Across all vaccine types, the review proposes several possible explanations for why vaccinated adults might show lower dementia rates, while acknowledging these remain hypotheses rather than demonstrated mechanisms. One possibility is that preventing infections reduces episodes of systemic or neuroinflammation, which are known contributors to cognitive decline. Several pages of the review (pages 2 and 6) outline links between viral and bacterial infections - including influenza, herpesviruses, and pneumonia - and inflammation-related pathways involved in neurodegeneration. Another possibility is that adults who keep up with vaccinations may be more engaged with health services or overall preventive care. This "healthy vaccinee effect" could make vaccinated individuals appear at lower risk even if the vaccines themselves are not directly responsible for the observed differences.
The authors emphasize several limitations. First, because all included studies were observational and many were retrospective, they cannot prove that vaccines reduce dementia risk. Differences in medical record systems, diagnostic codes, demographic factors, and confounder adjustment across studies introduce substantial variability. Study heterogeneity was especially high for influenza and shingles analyses. Furthermore, vaccination status may correlate with socioeconomic factors, healthcare access, general health behaviors, or cognitive reserve - differences that could influence dementia risk independently of vaccination. Although most studies adjusted for many confounders and some used propensity score matching, unmeasured factors cannot be fully ruled out.

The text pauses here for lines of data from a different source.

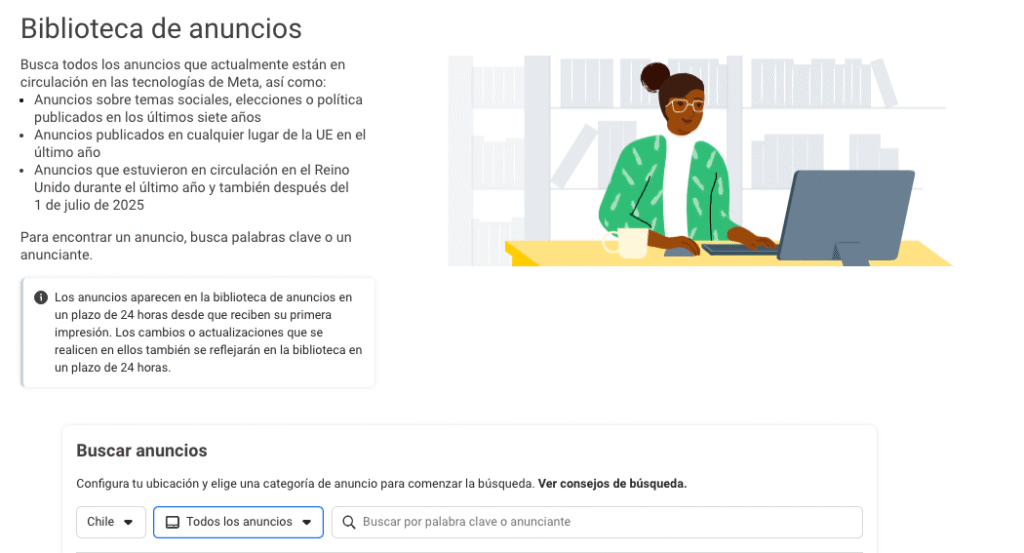Click the info icon in the notice box
The image size is (1024, 553).
click(x=41, y=298)
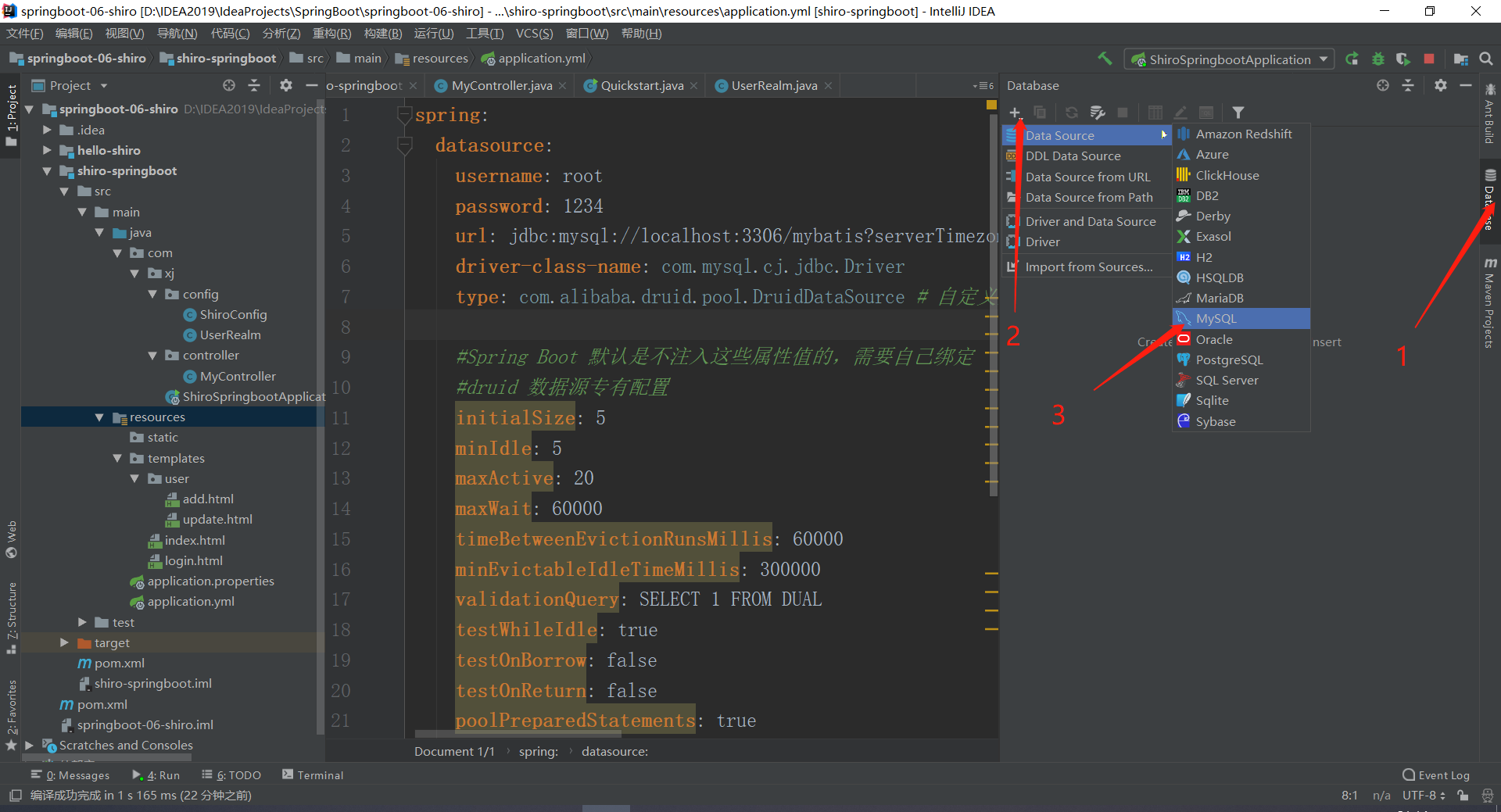Toggle the file read-only lock icon
This screenshot has width=1501, height=812.
pos(1463,795)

From the perspective of Seven Reflections' Dimensional Systems Architecture (DSA), the findings can be interpreted as a systems-level interaction rather than a direct causal effect. DSA conceptualizes cognitive function as emerging from multiple interdependent fields - biological, environmental, behavioral, and systemic. In this framework, vaccination could be understood as one of many factors that modulate the biological field by reducing exposure to destabilizing events, such as severe infections or prolonged inflammatory states. Lower volatility in one field may support stability in adjacent cognitive fields over time. However, DSA would treat vaccination as a correlating structural factor, not a deterministic driver. The associations observed in the meta-analysis are therefore consistent with a broader systems perspective in which long-term cognitive outcomes reflect the cumulative balance of multiple interacting influences.

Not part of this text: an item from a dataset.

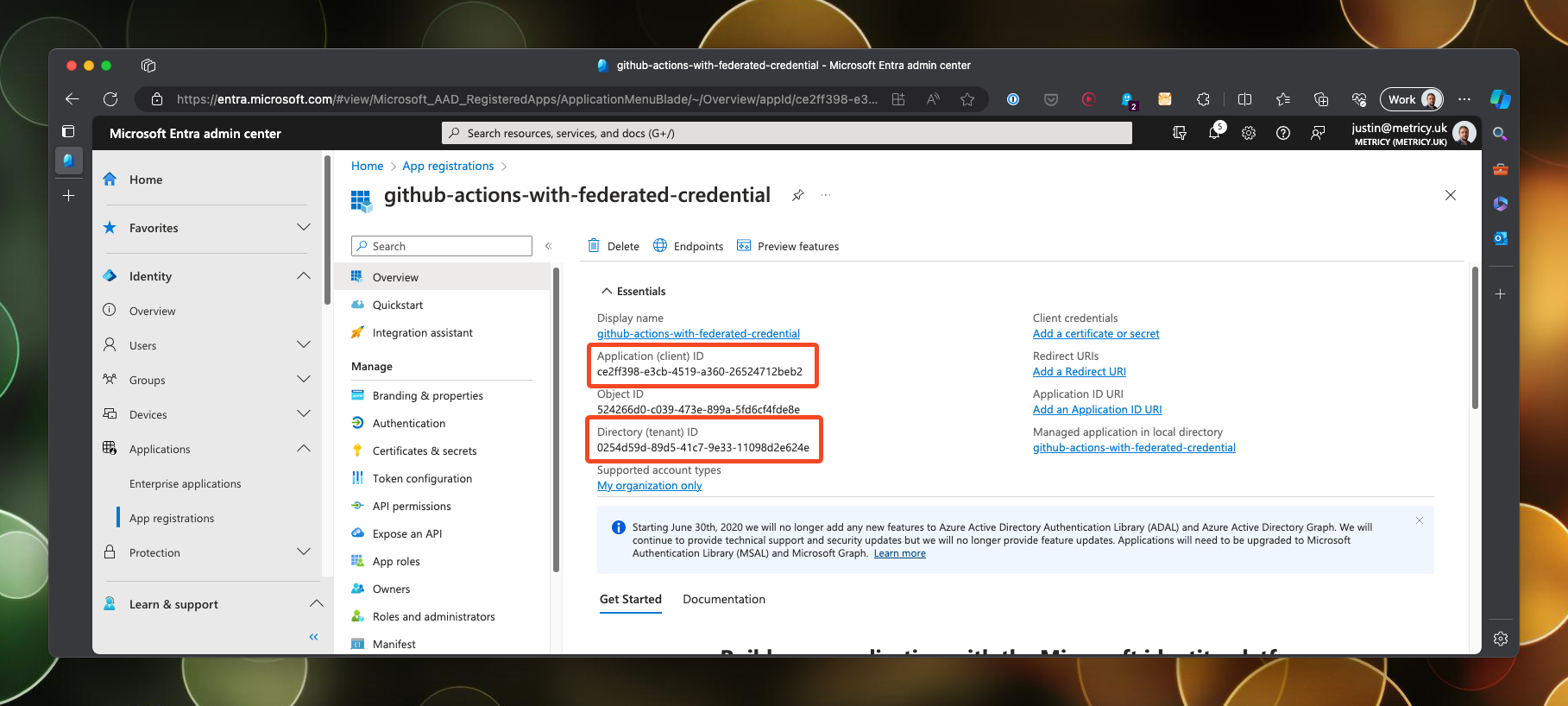Collapse the Applications section

pyautogui.click(x=303, y=449)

Overall, the review suggests that vaccination status and dementia risk are statistically associated in multiple large population datasets. These associations do not establish that vaccines prevent dementia, but they highlight an area of research that may inform future studies on ageing, infection, inflammation, and cognitive health. The authors call for prospective trials, standardized diagnostic approaches, and longer follow-up periods to better understand the nature of these relationships.